Friday, December 12, 2008

Unconditional Love

What is it that separates other animals from humans? Why are we so very different? And why do some humans really believe we are in any way better or smarter than other animals?

Are some people born animal lovers and others are not? I'm not sure what the answer to this question is but I do know that I've been an animal lover my whole life. I also know that I have constantly been reminded of the handful of times I threw temper tantrums growing up. The first major one was over an animal, albeit a stuffed one. I had to have my teddy bear Amanda when I was five years old. I saw her and knew what I wanted. I had to have her. My second animal tantrum was not over a stuffed animal. This animal was a lively Scottish Terrier puppy. She cocked her head and batted her big brown eyes and whined just a little and I knew I could not, would not leave her in that kennel in the pet store. She had to come home with me. With the help of my brothers begging and pleading we took her home and made her our first pet. My parents did not know it at the time but she opened the floodgates to our pet-less household. Over the years between elementary school and high school we brought in another dog (this one a Lab), four cats, a rabbit and a couple hamsters.

Then sadly it was time to go to college and I could not take my friends with me to the dorms. So I visited my pets when I visited home from college. I didn't know it at the time but this was the start of a long phase of my life without pets. I lived in apartments that either did not allow pets or did not have enough space. And as a poor college student I couldn't afford the food and vet bills. Then I graduated and took my first job and still could not afford the food or vet bills. Over the years since I graduated I moved to France and lived in two different boroughs in New York City and have often commuted 45 minutes to an hour one-way to work. My lifestyle has not been compatible with pets and as more and more time has passed without them I have felt a whole; something missing.

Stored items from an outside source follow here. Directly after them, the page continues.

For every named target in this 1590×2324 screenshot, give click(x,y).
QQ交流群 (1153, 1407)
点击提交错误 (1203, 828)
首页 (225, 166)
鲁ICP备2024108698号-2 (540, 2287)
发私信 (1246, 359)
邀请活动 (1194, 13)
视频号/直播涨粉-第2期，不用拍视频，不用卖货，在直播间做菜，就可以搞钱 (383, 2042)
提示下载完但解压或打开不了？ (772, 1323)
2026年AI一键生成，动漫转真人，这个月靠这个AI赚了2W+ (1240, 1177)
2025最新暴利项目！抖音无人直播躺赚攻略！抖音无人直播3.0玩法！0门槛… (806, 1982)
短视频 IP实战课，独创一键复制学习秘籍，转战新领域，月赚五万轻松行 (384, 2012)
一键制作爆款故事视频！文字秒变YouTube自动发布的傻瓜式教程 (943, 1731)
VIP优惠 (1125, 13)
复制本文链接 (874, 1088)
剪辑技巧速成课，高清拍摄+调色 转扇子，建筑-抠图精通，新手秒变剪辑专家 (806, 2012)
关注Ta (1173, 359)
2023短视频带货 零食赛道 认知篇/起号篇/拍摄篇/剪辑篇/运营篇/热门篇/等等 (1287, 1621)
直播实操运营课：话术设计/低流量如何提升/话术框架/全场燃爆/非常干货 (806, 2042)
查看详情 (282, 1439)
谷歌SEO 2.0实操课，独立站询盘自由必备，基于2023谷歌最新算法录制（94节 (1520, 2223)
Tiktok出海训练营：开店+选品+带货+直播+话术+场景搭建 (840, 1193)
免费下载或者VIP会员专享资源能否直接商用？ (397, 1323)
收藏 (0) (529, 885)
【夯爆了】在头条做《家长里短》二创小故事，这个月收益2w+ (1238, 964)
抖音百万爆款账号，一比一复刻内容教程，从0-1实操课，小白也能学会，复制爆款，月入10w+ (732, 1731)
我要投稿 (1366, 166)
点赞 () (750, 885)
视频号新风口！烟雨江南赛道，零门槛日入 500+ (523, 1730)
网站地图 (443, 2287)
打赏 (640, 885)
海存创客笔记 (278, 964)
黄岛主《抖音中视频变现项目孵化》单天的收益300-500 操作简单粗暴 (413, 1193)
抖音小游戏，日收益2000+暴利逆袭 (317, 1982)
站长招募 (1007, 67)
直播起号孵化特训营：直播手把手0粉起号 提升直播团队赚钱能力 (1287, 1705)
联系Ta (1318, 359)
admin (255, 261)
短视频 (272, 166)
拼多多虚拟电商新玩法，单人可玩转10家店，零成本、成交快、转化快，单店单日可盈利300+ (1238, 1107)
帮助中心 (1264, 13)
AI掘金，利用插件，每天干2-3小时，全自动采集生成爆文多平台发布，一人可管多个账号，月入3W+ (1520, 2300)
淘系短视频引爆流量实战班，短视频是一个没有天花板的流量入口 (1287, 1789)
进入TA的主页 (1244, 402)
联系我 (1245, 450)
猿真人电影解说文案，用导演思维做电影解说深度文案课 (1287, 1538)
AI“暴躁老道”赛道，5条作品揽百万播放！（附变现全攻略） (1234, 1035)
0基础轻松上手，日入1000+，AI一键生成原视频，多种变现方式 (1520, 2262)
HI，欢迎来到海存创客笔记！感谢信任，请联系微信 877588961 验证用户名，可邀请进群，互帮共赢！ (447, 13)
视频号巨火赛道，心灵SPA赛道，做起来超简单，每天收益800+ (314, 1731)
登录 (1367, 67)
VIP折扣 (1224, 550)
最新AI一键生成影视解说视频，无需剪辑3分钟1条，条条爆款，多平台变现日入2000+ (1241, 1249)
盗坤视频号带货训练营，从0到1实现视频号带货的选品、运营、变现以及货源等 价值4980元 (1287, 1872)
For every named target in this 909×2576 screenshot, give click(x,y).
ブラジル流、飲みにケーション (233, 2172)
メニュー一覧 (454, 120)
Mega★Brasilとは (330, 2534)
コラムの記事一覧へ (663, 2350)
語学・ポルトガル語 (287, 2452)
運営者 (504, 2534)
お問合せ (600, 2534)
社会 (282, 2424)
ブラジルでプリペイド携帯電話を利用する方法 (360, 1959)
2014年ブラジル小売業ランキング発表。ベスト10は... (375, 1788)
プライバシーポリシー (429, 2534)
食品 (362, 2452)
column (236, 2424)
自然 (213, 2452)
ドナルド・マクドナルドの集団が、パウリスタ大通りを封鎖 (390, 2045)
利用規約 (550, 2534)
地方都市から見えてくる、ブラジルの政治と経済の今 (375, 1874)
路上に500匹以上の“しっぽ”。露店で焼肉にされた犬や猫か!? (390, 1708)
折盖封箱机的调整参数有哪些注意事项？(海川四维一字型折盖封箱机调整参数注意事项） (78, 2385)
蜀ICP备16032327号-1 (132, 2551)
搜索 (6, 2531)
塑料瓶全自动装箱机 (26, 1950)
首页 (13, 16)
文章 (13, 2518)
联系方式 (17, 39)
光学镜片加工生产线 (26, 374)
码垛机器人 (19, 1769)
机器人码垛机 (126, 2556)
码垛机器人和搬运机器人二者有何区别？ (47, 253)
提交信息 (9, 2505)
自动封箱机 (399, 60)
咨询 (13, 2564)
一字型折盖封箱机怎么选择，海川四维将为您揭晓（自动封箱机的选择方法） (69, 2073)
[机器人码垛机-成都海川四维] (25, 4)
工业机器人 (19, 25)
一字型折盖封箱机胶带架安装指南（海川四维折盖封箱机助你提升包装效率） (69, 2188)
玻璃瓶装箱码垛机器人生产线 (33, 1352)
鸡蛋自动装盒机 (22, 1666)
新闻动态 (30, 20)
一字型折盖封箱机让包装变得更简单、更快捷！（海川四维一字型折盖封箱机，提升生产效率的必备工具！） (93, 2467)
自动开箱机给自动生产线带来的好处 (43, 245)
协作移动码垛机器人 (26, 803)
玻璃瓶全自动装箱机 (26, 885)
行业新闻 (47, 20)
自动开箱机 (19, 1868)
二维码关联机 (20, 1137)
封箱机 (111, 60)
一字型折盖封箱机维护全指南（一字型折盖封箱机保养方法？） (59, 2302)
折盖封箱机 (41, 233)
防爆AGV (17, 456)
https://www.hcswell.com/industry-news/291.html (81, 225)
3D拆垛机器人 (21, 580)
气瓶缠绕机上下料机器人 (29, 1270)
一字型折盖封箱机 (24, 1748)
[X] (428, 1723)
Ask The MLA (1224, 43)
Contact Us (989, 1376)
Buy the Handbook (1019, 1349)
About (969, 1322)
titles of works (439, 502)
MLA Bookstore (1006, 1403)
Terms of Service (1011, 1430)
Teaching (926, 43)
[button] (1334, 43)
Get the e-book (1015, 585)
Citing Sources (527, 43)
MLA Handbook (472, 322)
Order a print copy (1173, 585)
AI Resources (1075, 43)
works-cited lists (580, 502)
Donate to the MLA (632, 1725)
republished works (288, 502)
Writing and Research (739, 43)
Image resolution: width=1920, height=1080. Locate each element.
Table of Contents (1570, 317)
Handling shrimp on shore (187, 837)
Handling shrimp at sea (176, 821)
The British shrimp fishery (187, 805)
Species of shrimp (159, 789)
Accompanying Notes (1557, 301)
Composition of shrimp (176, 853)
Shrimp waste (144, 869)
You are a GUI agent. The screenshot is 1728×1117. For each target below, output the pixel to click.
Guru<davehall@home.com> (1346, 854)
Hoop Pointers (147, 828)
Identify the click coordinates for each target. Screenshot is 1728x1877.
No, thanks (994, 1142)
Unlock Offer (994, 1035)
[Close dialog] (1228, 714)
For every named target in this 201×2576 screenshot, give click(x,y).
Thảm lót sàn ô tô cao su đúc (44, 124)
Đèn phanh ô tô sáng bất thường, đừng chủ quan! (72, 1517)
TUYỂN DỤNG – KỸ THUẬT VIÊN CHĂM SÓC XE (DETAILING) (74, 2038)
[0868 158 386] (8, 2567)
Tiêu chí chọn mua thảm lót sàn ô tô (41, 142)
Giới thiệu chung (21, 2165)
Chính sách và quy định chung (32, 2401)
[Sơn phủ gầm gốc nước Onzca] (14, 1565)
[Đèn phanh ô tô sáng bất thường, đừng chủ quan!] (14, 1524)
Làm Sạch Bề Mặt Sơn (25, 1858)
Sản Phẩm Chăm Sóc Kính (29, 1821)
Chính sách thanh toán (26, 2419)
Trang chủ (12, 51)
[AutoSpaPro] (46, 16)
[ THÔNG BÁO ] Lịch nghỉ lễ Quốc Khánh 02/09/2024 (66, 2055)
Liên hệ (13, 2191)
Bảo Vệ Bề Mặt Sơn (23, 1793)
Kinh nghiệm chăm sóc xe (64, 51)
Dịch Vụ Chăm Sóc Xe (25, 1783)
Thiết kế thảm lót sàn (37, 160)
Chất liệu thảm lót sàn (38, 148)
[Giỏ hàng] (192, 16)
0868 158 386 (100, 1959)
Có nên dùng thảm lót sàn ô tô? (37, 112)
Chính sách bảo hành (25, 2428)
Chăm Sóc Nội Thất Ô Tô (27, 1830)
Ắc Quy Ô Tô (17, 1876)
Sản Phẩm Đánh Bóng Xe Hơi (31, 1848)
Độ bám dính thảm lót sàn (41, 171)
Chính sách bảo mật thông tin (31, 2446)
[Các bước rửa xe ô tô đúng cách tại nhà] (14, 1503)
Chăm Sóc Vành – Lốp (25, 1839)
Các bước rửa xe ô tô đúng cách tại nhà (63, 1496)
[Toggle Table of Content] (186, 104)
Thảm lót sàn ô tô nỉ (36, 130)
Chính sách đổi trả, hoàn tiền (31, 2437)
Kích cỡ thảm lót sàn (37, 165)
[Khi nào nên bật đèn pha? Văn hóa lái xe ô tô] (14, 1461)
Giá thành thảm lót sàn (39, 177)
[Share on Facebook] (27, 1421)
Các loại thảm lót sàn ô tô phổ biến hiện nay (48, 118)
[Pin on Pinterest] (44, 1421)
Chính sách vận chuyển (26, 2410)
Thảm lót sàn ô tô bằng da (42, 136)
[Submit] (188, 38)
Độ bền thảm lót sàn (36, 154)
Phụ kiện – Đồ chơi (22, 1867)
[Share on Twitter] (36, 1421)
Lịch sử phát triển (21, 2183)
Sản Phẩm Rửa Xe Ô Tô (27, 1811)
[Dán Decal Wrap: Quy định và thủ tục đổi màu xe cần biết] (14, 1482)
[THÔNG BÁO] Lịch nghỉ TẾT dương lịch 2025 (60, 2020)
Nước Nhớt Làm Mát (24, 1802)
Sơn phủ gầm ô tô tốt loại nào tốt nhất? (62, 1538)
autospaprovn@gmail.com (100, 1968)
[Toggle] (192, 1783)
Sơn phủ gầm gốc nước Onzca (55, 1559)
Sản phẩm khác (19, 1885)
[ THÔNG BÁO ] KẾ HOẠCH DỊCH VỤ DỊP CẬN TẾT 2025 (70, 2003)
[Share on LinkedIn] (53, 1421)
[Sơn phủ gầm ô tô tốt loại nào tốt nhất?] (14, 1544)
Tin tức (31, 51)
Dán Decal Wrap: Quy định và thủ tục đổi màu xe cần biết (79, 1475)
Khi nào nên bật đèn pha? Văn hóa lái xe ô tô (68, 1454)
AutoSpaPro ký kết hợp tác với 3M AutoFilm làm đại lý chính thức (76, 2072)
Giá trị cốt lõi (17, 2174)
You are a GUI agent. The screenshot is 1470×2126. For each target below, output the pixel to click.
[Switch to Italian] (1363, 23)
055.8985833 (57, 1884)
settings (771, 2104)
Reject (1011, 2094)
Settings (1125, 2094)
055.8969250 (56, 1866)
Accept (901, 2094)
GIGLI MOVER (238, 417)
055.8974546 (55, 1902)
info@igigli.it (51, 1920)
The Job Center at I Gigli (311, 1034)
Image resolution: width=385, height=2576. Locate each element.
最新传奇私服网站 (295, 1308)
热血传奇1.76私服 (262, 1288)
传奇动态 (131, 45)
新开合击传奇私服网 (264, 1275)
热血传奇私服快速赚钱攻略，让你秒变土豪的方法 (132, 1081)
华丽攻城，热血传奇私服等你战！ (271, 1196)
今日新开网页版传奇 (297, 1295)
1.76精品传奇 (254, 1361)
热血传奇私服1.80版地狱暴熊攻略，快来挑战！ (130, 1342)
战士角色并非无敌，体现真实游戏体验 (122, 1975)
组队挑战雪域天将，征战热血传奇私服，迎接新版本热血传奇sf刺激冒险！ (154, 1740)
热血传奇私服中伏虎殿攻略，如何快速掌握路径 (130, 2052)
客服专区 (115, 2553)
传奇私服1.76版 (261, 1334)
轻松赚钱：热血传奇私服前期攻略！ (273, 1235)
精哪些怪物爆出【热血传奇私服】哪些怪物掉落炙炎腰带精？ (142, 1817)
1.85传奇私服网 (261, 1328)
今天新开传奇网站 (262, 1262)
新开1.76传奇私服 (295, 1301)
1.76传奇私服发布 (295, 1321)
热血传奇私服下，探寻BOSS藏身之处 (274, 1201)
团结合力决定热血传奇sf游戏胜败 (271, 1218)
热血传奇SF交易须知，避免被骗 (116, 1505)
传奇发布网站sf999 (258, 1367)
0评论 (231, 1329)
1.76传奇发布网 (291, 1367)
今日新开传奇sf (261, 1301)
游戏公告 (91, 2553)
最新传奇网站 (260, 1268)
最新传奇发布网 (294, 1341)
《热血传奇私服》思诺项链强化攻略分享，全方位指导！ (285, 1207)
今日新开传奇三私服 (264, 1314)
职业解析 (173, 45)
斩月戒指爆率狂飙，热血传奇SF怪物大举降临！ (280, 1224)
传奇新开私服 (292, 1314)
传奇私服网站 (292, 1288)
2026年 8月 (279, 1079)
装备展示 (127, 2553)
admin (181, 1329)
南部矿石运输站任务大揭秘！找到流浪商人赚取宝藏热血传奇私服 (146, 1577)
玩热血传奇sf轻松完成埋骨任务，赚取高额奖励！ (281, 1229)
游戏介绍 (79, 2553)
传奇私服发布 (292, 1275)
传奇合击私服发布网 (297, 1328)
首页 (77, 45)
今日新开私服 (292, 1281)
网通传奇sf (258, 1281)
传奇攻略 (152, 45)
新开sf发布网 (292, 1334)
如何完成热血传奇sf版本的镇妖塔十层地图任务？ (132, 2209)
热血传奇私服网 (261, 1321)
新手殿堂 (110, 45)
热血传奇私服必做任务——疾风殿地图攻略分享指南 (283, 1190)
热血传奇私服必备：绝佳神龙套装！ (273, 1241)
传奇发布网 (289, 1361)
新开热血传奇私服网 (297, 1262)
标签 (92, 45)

Recently I made a career move, leaving my 8-5:00 office job an hour away in pursuit of freelance writing and other creatively fulfilling endeavors. Needless to say my finances are not quite stable so a pet is still not a reasonable option for me just yet. Fortunately my new schedule provides enough freedom and flexibility that I do have time for other people's pets. I am spending the next three days pet-sitting in a house with three cats and four dogs! I've gone from being pet-less to having an abundance of pets, if only for a long weekend. I have been here less than 24 hours and have already been reminded of the incomparable benefits of pets. Sure they shed and drool and slobber on you but they also give themselves in a way most humans are incapable of giving.

Every time I walk in the door they are happy to see me. It doesn't matter what kind of day they were having before I got here; I'm here therefore they are happy and consequently I become happy or happier too.

Human to human interaction can often be complicated by insecurities, doubts, grudges, and judgments. Animals only asses the current situation to make sure it's safe, then jump right in with all four paws. Four dogs who've only just met me run up to greet me, sniff me a bit, determine I am of no threat then begin panting and pawing for their round of attention and petting since they are four and I only have two hands. With the three cats it's a similar story. I greet them separately, then sniff me, look me over, then begin purring and meowing.

Since there are so many animals I am staying over in their home to ensure they are safe and well looked-after. The cats and I shared a room last night and one of them decided to not only share the bed with me but also my pillow. He decided he liked me when he met me and so from that moment on has not held back. I laid down to sleep so he joined me. He wrapped his body around my head purring his way into my brain and my dreams, then got up and shifted and stretched his body along my chest and stomach, purring his way, literally, into my heart.

Love is easy, direct and absolutely unconditional with animals. I am sure that is why so many humans are animal lovers. If only all humans were capable of such unconditional love the world would be a much happier place.